• **Instruction**: Rewrite every line of the records, substituting "Add summary" for "Add description" and leaving everything else unchanged. Omit the pictures from your answer.

>> BEGIN Dataset excerpts

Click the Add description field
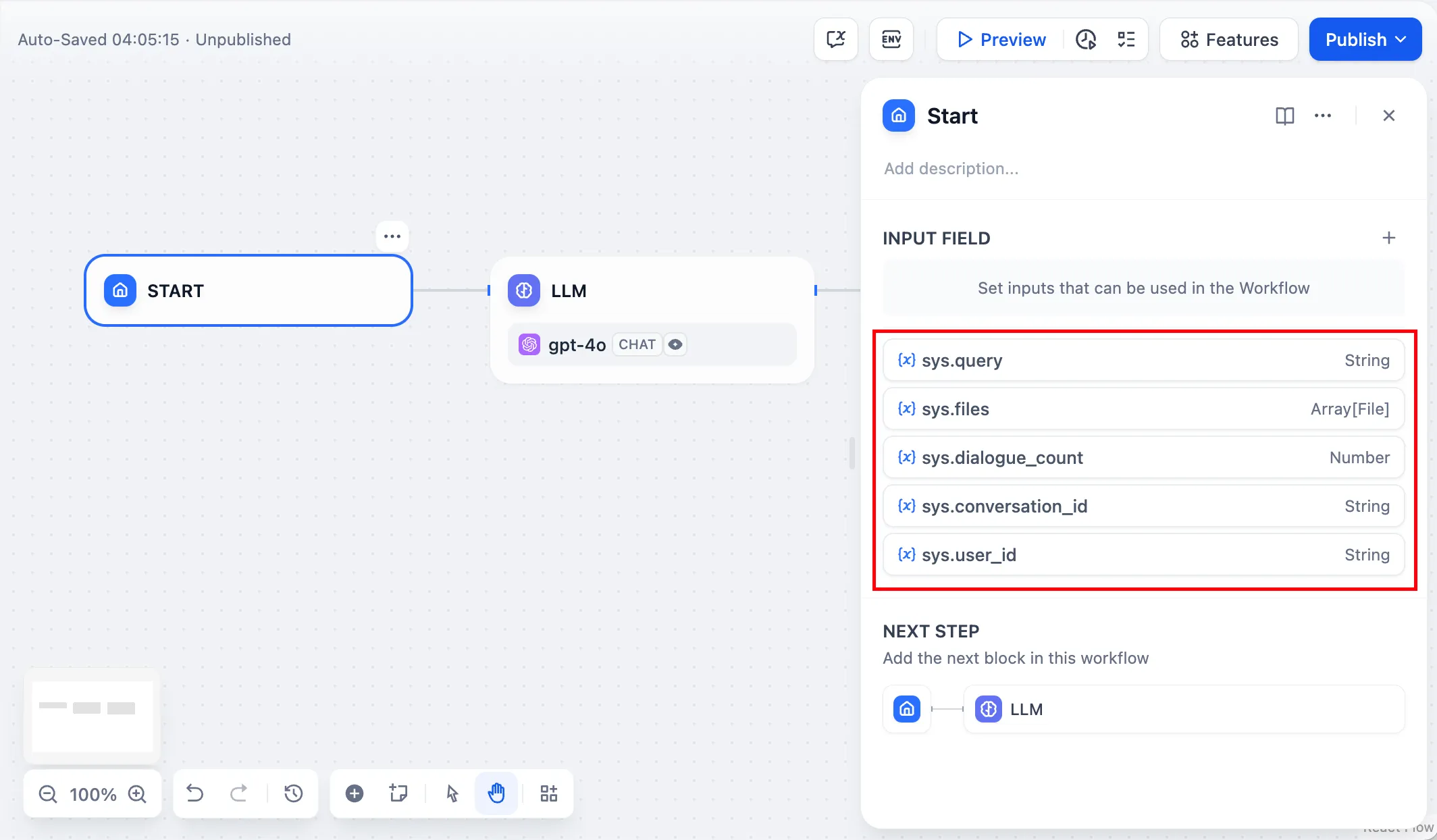The width and height of the screenshot is (1437, 840). coord(951,168)
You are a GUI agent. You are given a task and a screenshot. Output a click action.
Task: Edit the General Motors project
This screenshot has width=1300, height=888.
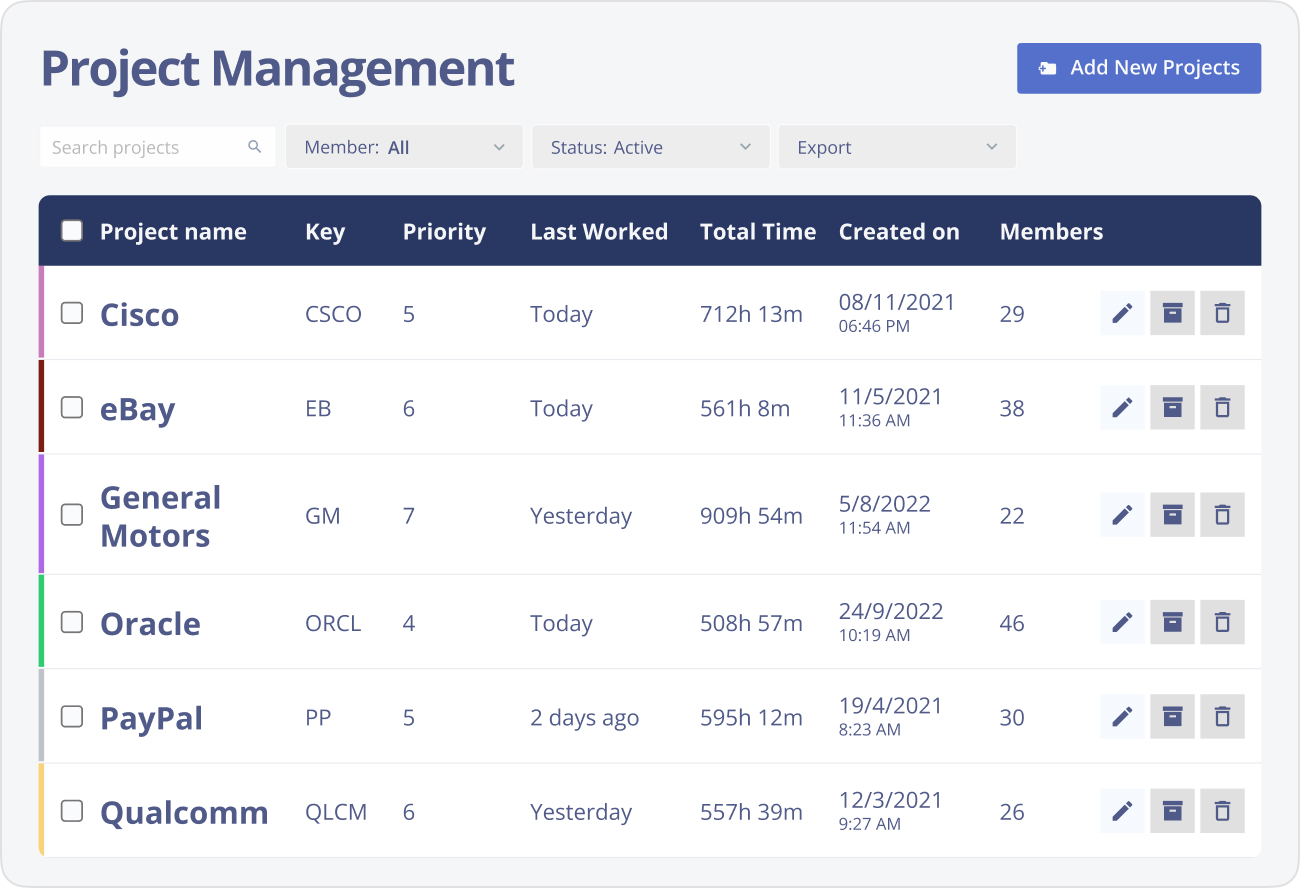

>> END Dataset excerpts

• **Task output**:
Click the Add summary field
The width and height of the screenshot is (1437, 840). coord(951,168)
You are a GUI agent. You are given a task and a screenshot. Output a click action.
Task: Edit the General Motors project
This screenshot has width=1300, height=888.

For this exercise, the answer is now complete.